Zé Augusto,
Tanto tempo sem eu te dar notícias. Desculpa o silêncio. Mas, a comunicação também se faz através da distância e do tempo. Como está a revista Fala Brasil, ainda está sendo publicada? Como estás? E teus projetos?
Fazia muito tempo que eu andava totalmente bloqueada, por ocupação excessiva e falta de tempo de oxigenar a alma, e nada escrevia, mas nesta madrugada consegui escrever uma pequena crônica que te envio.
Um abraço,
Mônica
ONTEM
Mônica Campos Hanson ( 29/4/13)
Ontem, o sol brilhou todo o dia acendendo como faíscas nossas esperanças, e mais uma vez recomeçando em nós um novo ciclo de primavera. Caminhei num parque, ao redor de um grande lago e ao lado de um rio de águas turvas. Pendurados nas grandes árvores, sustentados por fios, cartazes azuis com poemas em três linhas tremulavam sob leve brisa, convidando-nos a lê-los e a refletirmos sobre o que seus autores viram e sentiram ao caminharem por este lugar. Vi uma águia num vôo rasteiro e predador abocanhar um peixe e voar muito alto com ele no bico até o ninho de seu filhote. Sentado no chão, um fotógrafo com uma câmera com uma lente de longo alcance documentava tal espetáculo. Parei e conversei com ele sobre o que víamos e ele me mostrou algumas das fotos. Extasiante manhã.

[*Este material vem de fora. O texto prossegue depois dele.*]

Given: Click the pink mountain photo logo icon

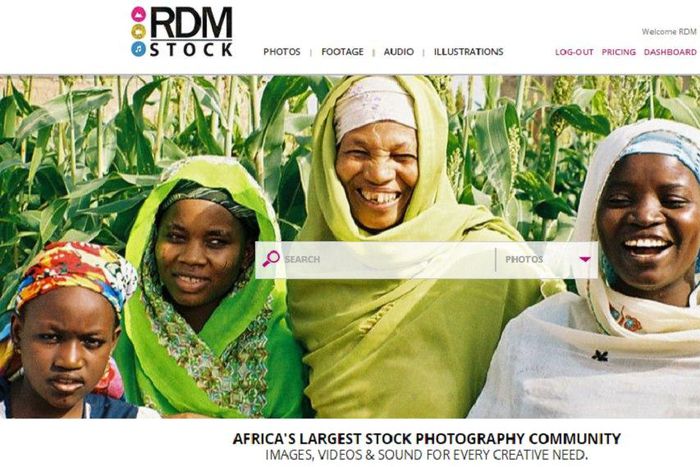Looking at the screenshot, I should 138,14.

Ontem, plantei os primeiros jarros de flores para o meu deck, meu santuário a céu aberto, onde comungo a natureza e pondero a sutileza de seus mistérios. É lá que escuto a tagarelice dos pássaros récem-chegados de seus longínquos exílios de inverno e testemunho o surgir dos primeiros brotos das árvores, o despertar dos tênues fios verdes da grama marrom-adormecida, o desabrochar do sorriso azul-roxo das íris e das tulipas.
Ontem, enfiei as mãos na terra preta e encontrei pequeninos bulbos dos lírios amarelos que plantei na primavera passada. Emocionaram-me por sua paciente perfeição, e por conterem todo o potencial da beleza que daqui a umas semanas deles novamente florescerá.
Ontem, ao olhar e sentir minhas mãos cultivando a terra, lembrei-me das mãos ásperas e feridas de um pescador na praia de Mundaú (Ceará), onde minha mãe tem uma casa. Foi há muitos anos. Meu saudoso irmão Alexandre, sensível e humano, trouxe-o até a casa para que eu, como médica, cuidasse de suas feridas. Limpei suas mãos, fiz um curativo com antibiótico e lhe dei instruções de como continuar cuidando dos ferimentos. Um ano depois, ao me ver outra vez na casa de minha mãe, o pescador saiu de sua casa humilde, caminhou pela areia da praia e veio me mostrar suas mãos calejadas, mas saradas. Com um singelo gesto de gratidão, sem falar, presenteou-me com uma concha róseo do mar. Ainda guardo-a.
Ontem, plantando minhas flores, amarelas e lilases, colhi saudades.